Studies of interactions with Streptococcus equi and the host : extracellular proteins of Streptococcus equi subspec. equi and Streptococcus equi subspec. zooepidemicus

Abstract: Streptococcus equi subspecies equi (S. equi) causes strangles, a highly contagious and serious disease in the upper respiratory tract of horses, with a worldwide distribution. Streptococcus equi subspecies zooepidemicus (S. zooepidemicus) is regarded as an opportunistic pathogen infecting horses and other animals, and is believed to be the ancestor of S. equi.
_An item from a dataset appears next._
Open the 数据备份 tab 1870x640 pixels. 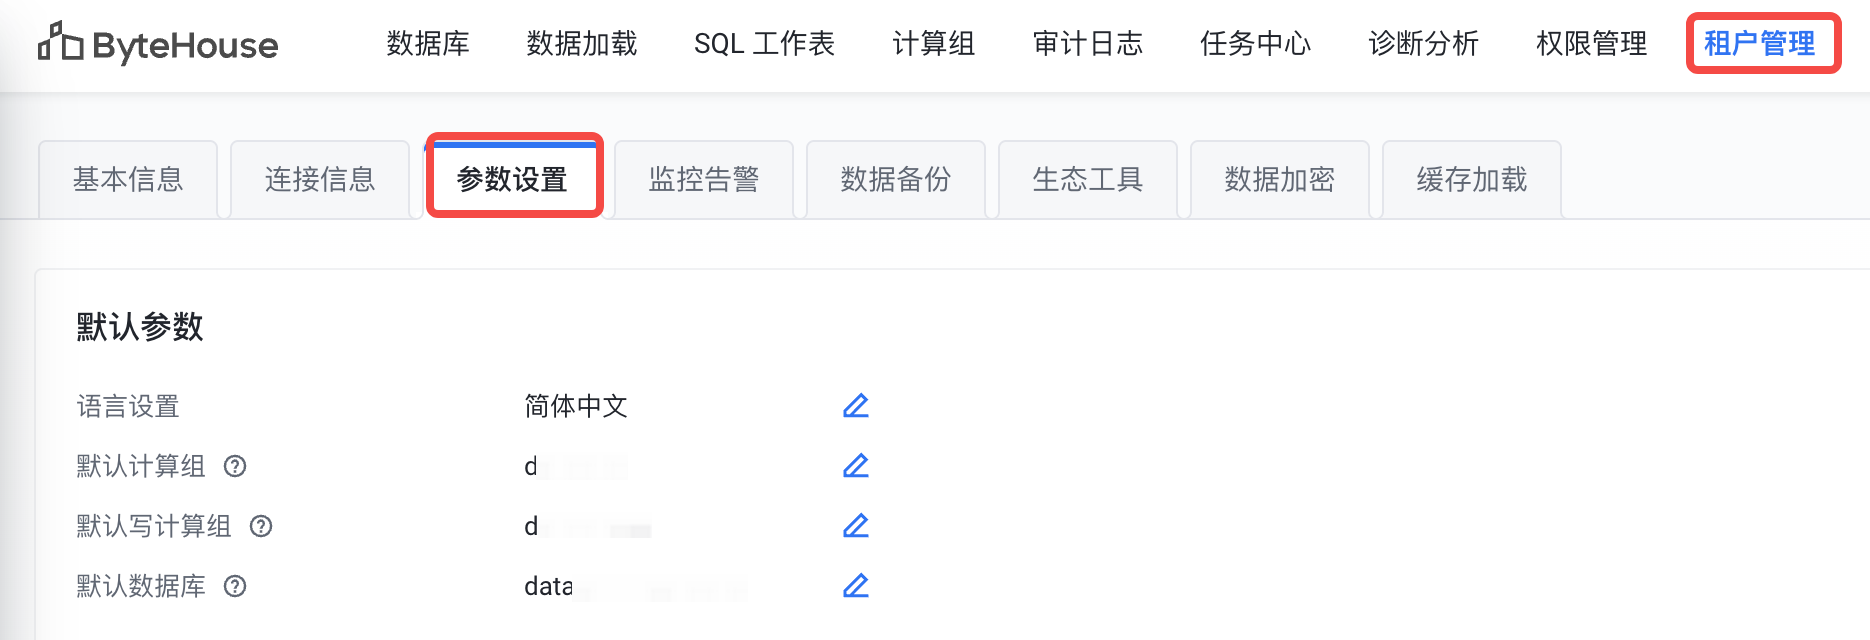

Pathogenic bacteria have evolved excellent ways of escaping the immune system and other defence mechanisms or have adapted to efficiently colonise specific areas of the host. The overall objective of this thesis was to study the interaction between S. equi and S. zooepidemicus and the host. An important feature for establishment of an infection and survival of the microorganism inside the host is the interaction with, and adherence to, host tissues. In one of the studies, a group of extracellular proteins with sequence similarities with the fibronectin- and collagen-binding protein FNE, were identified and characterised. All of the proteins bound to collagen to different degrees, and one of the proteins, FNEE, was shown to bind both collagen and fibronectin, and mediate a collagen contraction in presence of PDGF-BB. In another study, an additional IgG endopeptidase of S. equi (and S. zooepidemicus), called IdeE2 (IdeZ2) was described. IdeE2 efficiently degrades horse IgG4, and together with another endopeptidase, this enzyme induced protection in a mouse infection model. In a continuation of the IdeE2/IdeZ2 study, on screening a panel of S. zooepidemicus isolates, sequence variation within the ideZ2 gene was discovered, resulting in three major gene variations. However, the variation in this gene did not reflect the origin of the isolates or the MLST group of the strain. Extended computer alignment with IdeS from S. pyogenes, revealed similarities to structures known to be important for endopeptidase activity. The recombinant proteins IdeZ212, IdeZ216 and IdeZ221 all degraded horse IgG highly efficient despite amino acid differences in between the proteins, which argues for the importance of these proteins in the infection process.